The best example I know is Benjamin Rossow, a boy who was born without a brain. All he was given at birth was the cerebral cortex, a brain stem, to guide his actions.

The potential quality of Ben's life and the possibilities of his birth were judged so limited, the learned men of medicine who brought him into the world concluded there was no point to his life. Besides, they said, it was unlikely he would live more than year under the best of circumstances.

Ben surprised them. When I met him a dozen years later, he was doing things said to be impossible when he was born. Benjamin tracked his mother with his eyes, responded to her embrace, and laughed when she laughed. He not only knew who she was, he knew where she was all the time.

Now when I think of Ben I remember a pure person. He was a boy who knew nothing of prejudice, never learned to hate, and never even dreamed of harming another person. He never knew doubt and had no fear. As a result, while most of us only use a fraction of our potential, he was performing at least at 150 percent of what was said to be his capacity.

All Ben knew was love -- the love he was given and the love he gave -- and that love enabled the child who it was said would never make a difference to change the Baby Doe laws in three states.

His message is simple: The deepest defeat we can suffer is the distance between where we are and what we are capable of being. The things we regret most in life are not the things we could never do, but rather the things we might have done had we only tried.

It is not our impossibilities that fill us with despair, but the possibilities we have failed to actualize. The greatest defeat is the distance between what we are and what we can be.
-----
Exercise requirements:
1. From the passage about Benjamin Rossow, quote the text starting with "The best example" and going on through "best of circumstances.".
2. According to the passage about Benjamin Rossow, in how many states did Ben change the Baby Doe laws?
3. In the two sentences after "I remember a pure person," the passage about Benjamin Rossow lists things Ben was free of or never did. List each one.

(Items from a data source)
-----
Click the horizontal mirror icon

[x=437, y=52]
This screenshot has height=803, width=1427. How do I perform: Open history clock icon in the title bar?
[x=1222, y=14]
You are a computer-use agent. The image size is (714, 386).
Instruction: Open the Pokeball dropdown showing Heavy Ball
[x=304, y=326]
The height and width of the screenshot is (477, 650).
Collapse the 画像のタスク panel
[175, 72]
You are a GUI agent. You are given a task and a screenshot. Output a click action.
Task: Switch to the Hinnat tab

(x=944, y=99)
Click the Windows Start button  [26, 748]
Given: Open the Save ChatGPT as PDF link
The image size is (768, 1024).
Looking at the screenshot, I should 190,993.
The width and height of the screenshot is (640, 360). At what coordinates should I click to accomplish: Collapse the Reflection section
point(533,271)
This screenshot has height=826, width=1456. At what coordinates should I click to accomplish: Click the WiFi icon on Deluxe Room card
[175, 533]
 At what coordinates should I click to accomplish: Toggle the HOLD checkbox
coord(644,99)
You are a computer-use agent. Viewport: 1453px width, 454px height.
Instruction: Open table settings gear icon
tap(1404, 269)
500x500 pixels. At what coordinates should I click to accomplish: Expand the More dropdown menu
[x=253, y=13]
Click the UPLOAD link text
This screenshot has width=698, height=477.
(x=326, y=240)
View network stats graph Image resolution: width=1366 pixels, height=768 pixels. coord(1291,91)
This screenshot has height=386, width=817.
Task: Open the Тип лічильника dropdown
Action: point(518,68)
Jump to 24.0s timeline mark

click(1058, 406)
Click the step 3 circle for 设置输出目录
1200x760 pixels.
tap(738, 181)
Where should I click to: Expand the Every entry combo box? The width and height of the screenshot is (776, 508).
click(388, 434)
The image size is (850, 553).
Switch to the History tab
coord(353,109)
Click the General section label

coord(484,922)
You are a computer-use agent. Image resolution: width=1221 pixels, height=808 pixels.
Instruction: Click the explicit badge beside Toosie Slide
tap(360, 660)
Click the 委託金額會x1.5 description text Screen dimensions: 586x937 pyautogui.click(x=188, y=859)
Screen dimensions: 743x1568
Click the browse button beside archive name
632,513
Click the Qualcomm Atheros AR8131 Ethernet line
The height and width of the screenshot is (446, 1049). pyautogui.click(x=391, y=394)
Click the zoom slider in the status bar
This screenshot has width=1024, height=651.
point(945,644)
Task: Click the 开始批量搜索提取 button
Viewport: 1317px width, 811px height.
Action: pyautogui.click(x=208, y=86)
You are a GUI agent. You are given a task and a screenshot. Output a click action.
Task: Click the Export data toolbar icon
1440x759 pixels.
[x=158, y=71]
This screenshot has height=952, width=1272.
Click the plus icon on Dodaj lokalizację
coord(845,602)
-----
Solutions below:
1.
The best example I know is Benjamin Rossow, a boy who was born without a brain. All he was given at birth was the cerebral cortex, a brain stem, to guide his actions.

The potential quality of Ben's life and the possibilities of his birth were judged so limited, the learned men of medicine who brought him into the world concluded there was no point to his life. Besides, they said, it was unlikely he would live more than year under the best of circumstances.

2. Three states.

3.
- Knew nothing of prejudice
- Never learned to hate
- Never even dreamed of harming another person
- Never knew doubt
- Had no fear